Reading 6: Rotations

by Mike Gleicher on February 8, 2013

We’ve talked about rotations a bit, and now you’re hopefully ready for more than a hand wave, or to see them fly by in one of the surveys. The writing part of the assignment is minimal – since if you don’t figure out now, it will come back to haunt you soon enough.

The required reading is (before class on 2/13):

  • Representing Rotations and Orientations in Geometric Computing by Jehee Lee (IEEE CG&A 2008) (official IEEE page)http://mrl.snu.ac.kr/publications/RotationAndOrientation.pdf. This is a recent paper that sums up the intuitions from someone who really knows it. It doesn’t necessarily give the low-level details of how quaternions work (look at some older article for that), but explains why we like them. There are lots of pros and cons to the various representations, so I’m not sure I necessarily buy into his idea that we should always do quaternions for orientations and rotation vectors (exponential coordinates) for rotations, but the argument is well laid out, and the intuitions are conveyed. Also he doesn’t give all the details of the quaternion/rot vector operators, so you’ll need another resource for that.
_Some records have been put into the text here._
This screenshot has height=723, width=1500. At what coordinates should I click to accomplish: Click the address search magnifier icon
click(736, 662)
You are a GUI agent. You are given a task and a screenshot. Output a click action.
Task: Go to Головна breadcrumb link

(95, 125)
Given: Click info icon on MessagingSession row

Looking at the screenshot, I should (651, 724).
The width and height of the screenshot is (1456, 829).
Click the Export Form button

(optional) The other thing to read is something that gives you more practical info about quaternions. Sometimes these are just out of date coding hacks (like a game developer trying to avoid square root since it was slow in 2002). But sometimes they can give you useful tricks and insights. I’ve also thrown in a great source for theory.

Historically, the use of Quaternions is a new thing. Now they are common. 10 years ago not so much. 15 years ago, really rare in graphics. A lot of the old stuff is trying to convince people to use them, before the community understood them very well. (although, the math has been around for a long time).

Some examples:

  • Chapter 2: Rigid Body Motions, in A Mathematical Introduction to Robotic Manipulation by Murray, Li and Shastry.murray_li_shashtry_2.pdf. Still the best theoretical discussion of rotations. But it might be a little too theoretical for most.
  • Practical Parameterization of Rotations Using the Exponential Map F. Febastian Grassia, Journal of Graphics Tools, 1998. http://www.cs.cmu.edu/~spiff/moedit99/expmap.pdf Note: this is a nice discussion of the issues in working with rotation, and survey of different rotation representations. Ironically, his discussions of the exponential map are not the best.
  • Animating rotation with quaternion curves Ken Shoemake, SIGGRAPH ’85. http://doi.acm.org/10.1145/325334.325242 Note: This paper is of historical interest since it is singlehandedly responsible for introducing quaternions to the graphics community. However, it is a bit dated, and the hacks for quaternion splines are now superceded by some actual math.
  • RTR 4.3 discusses Quaternions, but doesn’t really give much insights beyond the basic equations. (note: I will refer to RTR (real-time rendering) a lot – it’s a book that I like a lot, although its not as directly relevant for this class).
  • Understanding SLERP and not using it by Jonathan Blow http://number-none.com/product/Understanding%20Slerp,%20Then%20Not%20Using%20It/. A nice explanation of what SLERP is from a game guy. This gets into some really practical rammifications.
  • Hacking Quaternions. by Jonathan Blow. Again, a game guy who knows a lot of math talks about some practical details
  • A very dated game developer article about quaternions: http://www.gamasutra.com/view/feature/3278/rotating_objects_using_quaternions.php

The writing part is simple. If you read an optional paper, say what it is. For each thing you read (optional and non-optional) say something you learned from it. I just want to make sure you really did look at the paper. The Moodle page is here.